News Release 21-Apr-2021
Editor’s note: Here you go again. Eating mushroom can help prevent cancer! It is not just shiitake, oyster, maitake and king oyster mushrooms that can help. Humble mushrooms you can see in most grocery stores like white button mushroom may provide some anticancer benefit as well. So make sure that you eat some mushroom every day. Mushrooms may not smell as good as you wish, but they taste pretty good.
編者註：吃蘑菇可以幫助預防癌症！ 不僅香菇，牡蠣，舞茸和牡蠣國王的蘑菇都可以提供幫助。 在大多數雜貨店中都可以看到的不起眼的蘑菇，例如白色鈕扣蘑菇也可以提供一些抗癌功效。 因此，請確保您每天吃一些蘑菇。 蘑菇的味道可能不如您所願，但它們的味道卻很好。
HERSHEY, Pa. — Next time you make a salad, you might want to consider adding mushrooms to it. That’s because higher mushroom consumption is associated with a lower risk of cancer, according to a new Penn State study, published on March 16 in Advances in Nutrition.
The systematic review and meta-analysis examined 17 cancer studies published from 1966 to 2020. Analyzing data from more than 19,500 cancer patients, researchers explored the relationship between mushroom consumption and cancer risk.
Mushrooms are rich in vitamins, nutrients and antioxidants. The team’s findings show that these super foods may also help guard against cancer. Even though shiitake, oyster, maitake and king oyster mushrooms have higher amounts of the amino acid ergothioneine than white button, cremini and portabello mushrooms, the researchers found that people who incorporated any variety of mushrooms into their daily diets had a lower risk of cancer. According to the findings, individuals who ate 18 grams of mushrooms daily had a 45% lower risk of cancer compared to those who did not eat mushrooms.
“Mushrooms are the highest dietary source of ergothioneine, which is a unique and potent antioxidant and cellular protector,” said Djibril M. Ba, a graduate student in epidemiology at Penn State College of Medicine. “Replenishing antioxidants in the body may help protect against oxidative stress and lower the risk of cancer.”

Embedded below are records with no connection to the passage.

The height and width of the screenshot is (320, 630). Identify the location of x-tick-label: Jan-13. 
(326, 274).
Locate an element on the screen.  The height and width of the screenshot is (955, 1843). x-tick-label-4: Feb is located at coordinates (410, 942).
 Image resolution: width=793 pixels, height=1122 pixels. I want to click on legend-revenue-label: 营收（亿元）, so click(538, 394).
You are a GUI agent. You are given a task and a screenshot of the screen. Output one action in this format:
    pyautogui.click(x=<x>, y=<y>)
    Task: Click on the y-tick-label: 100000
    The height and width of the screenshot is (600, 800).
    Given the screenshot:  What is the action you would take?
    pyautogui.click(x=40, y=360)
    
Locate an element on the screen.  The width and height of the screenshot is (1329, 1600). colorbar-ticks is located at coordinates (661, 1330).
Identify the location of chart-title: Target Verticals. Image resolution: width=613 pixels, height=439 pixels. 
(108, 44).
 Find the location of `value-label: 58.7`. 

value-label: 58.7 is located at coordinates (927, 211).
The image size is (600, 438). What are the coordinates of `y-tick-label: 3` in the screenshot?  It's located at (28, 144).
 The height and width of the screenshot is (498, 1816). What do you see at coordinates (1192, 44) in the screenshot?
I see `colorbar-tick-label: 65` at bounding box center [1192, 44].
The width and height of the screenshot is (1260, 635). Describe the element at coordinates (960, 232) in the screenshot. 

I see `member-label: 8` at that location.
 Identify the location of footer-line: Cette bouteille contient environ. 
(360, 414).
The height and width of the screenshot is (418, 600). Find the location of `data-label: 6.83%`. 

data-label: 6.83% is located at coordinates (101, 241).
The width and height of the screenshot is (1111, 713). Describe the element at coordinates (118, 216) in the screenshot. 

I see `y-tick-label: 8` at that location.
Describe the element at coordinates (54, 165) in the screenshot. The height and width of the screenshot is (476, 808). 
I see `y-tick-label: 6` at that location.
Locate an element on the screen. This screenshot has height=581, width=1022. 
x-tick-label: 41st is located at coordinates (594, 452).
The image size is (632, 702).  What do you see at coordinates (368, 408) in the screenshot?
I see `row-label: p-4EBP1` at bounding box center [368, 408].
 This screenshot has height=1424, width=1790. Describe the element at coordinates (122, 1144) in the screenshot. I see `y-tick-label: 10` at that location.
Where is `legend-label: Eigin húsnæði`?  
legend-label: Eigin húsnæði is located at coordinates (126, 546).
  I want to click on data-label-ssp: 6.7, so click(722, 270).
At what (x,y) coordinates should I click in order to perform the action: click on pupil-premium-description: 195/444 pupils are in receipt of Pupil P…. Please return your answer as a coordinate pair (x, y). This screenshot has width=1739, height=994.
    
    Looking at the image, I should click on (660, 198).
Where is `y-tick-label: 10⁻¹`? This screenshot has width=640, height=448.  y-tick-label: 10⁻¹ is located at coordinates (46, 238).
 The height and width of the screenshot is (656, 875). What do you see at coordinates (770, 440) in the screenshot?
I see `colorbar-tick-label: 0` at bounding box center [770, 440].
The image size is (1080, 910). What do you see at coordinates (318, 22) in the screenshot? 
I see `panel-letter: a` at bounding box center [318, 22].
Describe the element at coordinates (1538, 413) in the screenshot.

When specific cancers were examined, the researchers noted the strongest associations for breast cancer as individuals who regularly ate mushrooms had a significantly lower risk of breast cancer. Ba explained that this could be because most of the studies did not include other forms of cancer. Moving forward, this research could be helpful in further exploring the protective effects that mushrooms have and helping to establish healthier diets that prevent cancer.
“Overall, these findings provide important evidence for the protective effects of mushrooms against cancer,” said coauthor John Richie, a Penn State Cancer Institute researcher and professor of public health sciences and pharmacology. “Future studies are needed to better pinpoint the mechanisms involved and specific cancers that may be impacted.”
Paddy Ssentongo, Joshua Muscat, Robert Beelman and Xiang Gao from Penn State also contributed to this research. The researchers declare no conflicts of interest or specific funding support.